Whether against Russia, China, or some other adversary in future conflicts, enemies of the United States will have the capability to inhibit the joint force’s access to its objectives through the employment of long-range sensor and weapon systems. Although means may vary, hypersonic missiles, advanced aircraft, electronic warfare, or cyber activity will not only hinder the advancement of fighting forces but will also challenge the projection of sustainment assets across vast oceans and along the last tactical mile. Sustaining fighting forces forward will require novel and creative approaches that take advantage of gaps in enemy capabilities. One of these approaches is the incorporation of high-altitude airships and balloons for push logistics. Although the suggestion of using airships and balloons to resupply ground forces may sound delightfully anachronistic at first, carrying capacities, altitudes, and ranges of modern craft can enable unorthodox schemes of sustainment, open previously unavailable lines of communication, and impose untenable dilemmas on the enemy.

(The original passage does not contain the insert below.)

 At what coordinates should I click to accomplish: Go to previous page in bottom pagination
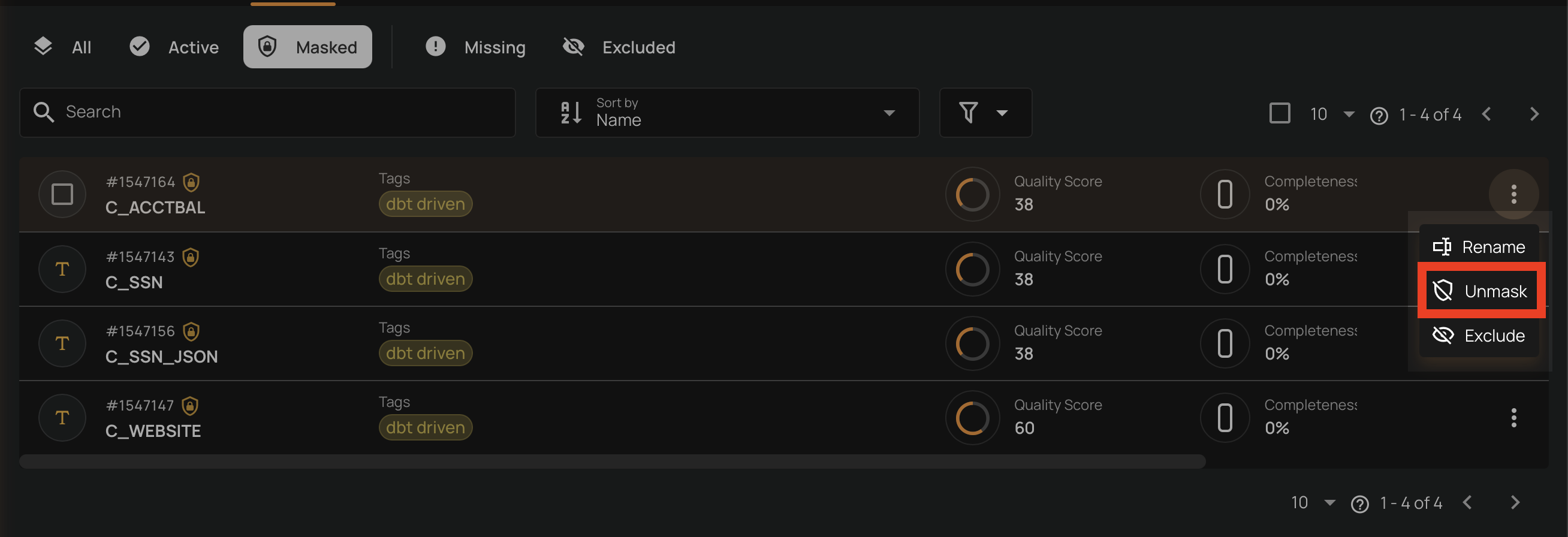coord(1467,502)
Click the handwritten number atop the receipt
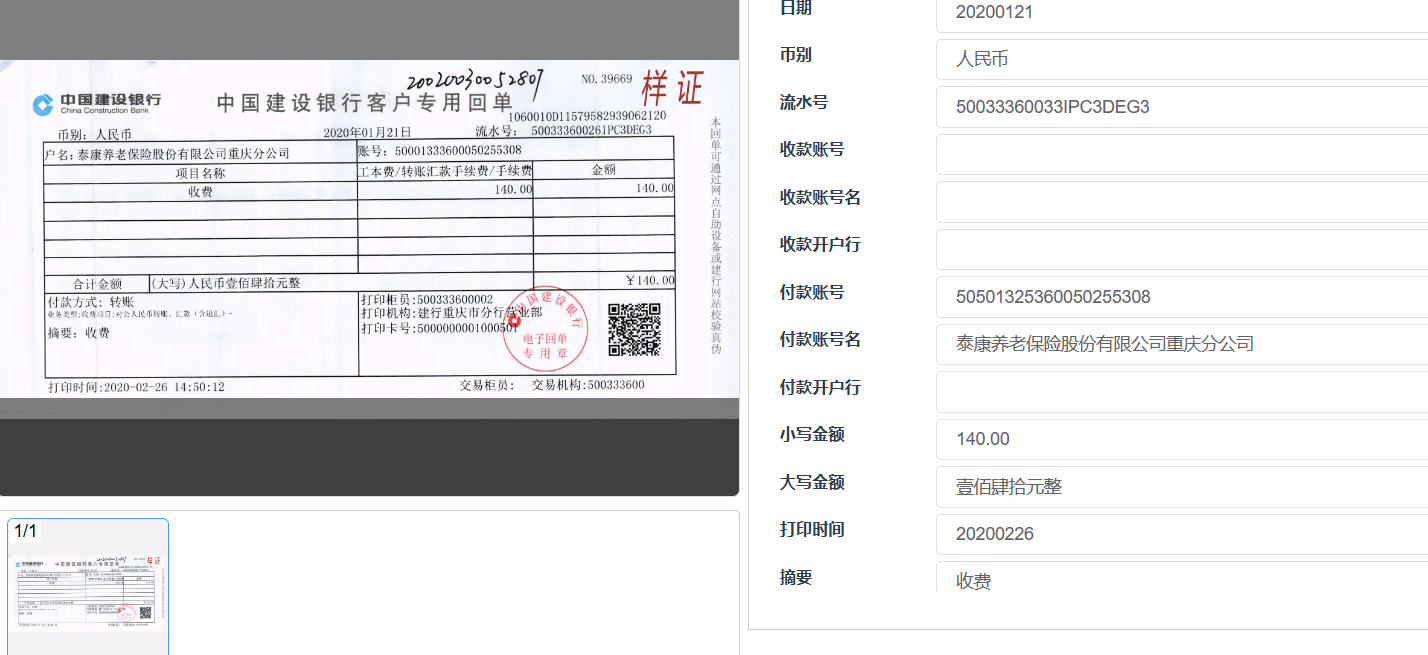Image resolution: width=1428 pixels, height=655 pixels. 475,81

While high-altitude platforms offer a wide range of carrying capacities, two experimental systems provide a historical perspective on the upper and lower limits of what is possible and serve as representative examples of the technology. On the large end, Lockheed Martin’s piloted P-791 Hybrid Airship demonstrated the capacity to lift 47,000 pounds (23.5 short tons) over a decade ago — roughly the carrying capacity of nine Light Medium Tactical Vehicles (LMTVs) or a C-130 Hercules cargo compartment. To put it slightly differently, ten P-791 airships could provide slightly more breakbulk general cargo capacity than an LMTV truck company and would not require developed road infrastructure. On the smaller end of the spectrum is Raven Aerostar’s HiSentinel remote-controlled balloon. As demonstrated in 2005, the HiSentinel could carry 60 pounds (about three boxes of meals ready to eat or 7.5 gallons of water) at an altitude of about 22.5 kilometers (km) (74,000 feet) for up to 90 days. Although much smaller in capacity than an airship, these balloons could contribute to emergency resupply or, if deployed en masse, significantly augment existing ground delivery methods.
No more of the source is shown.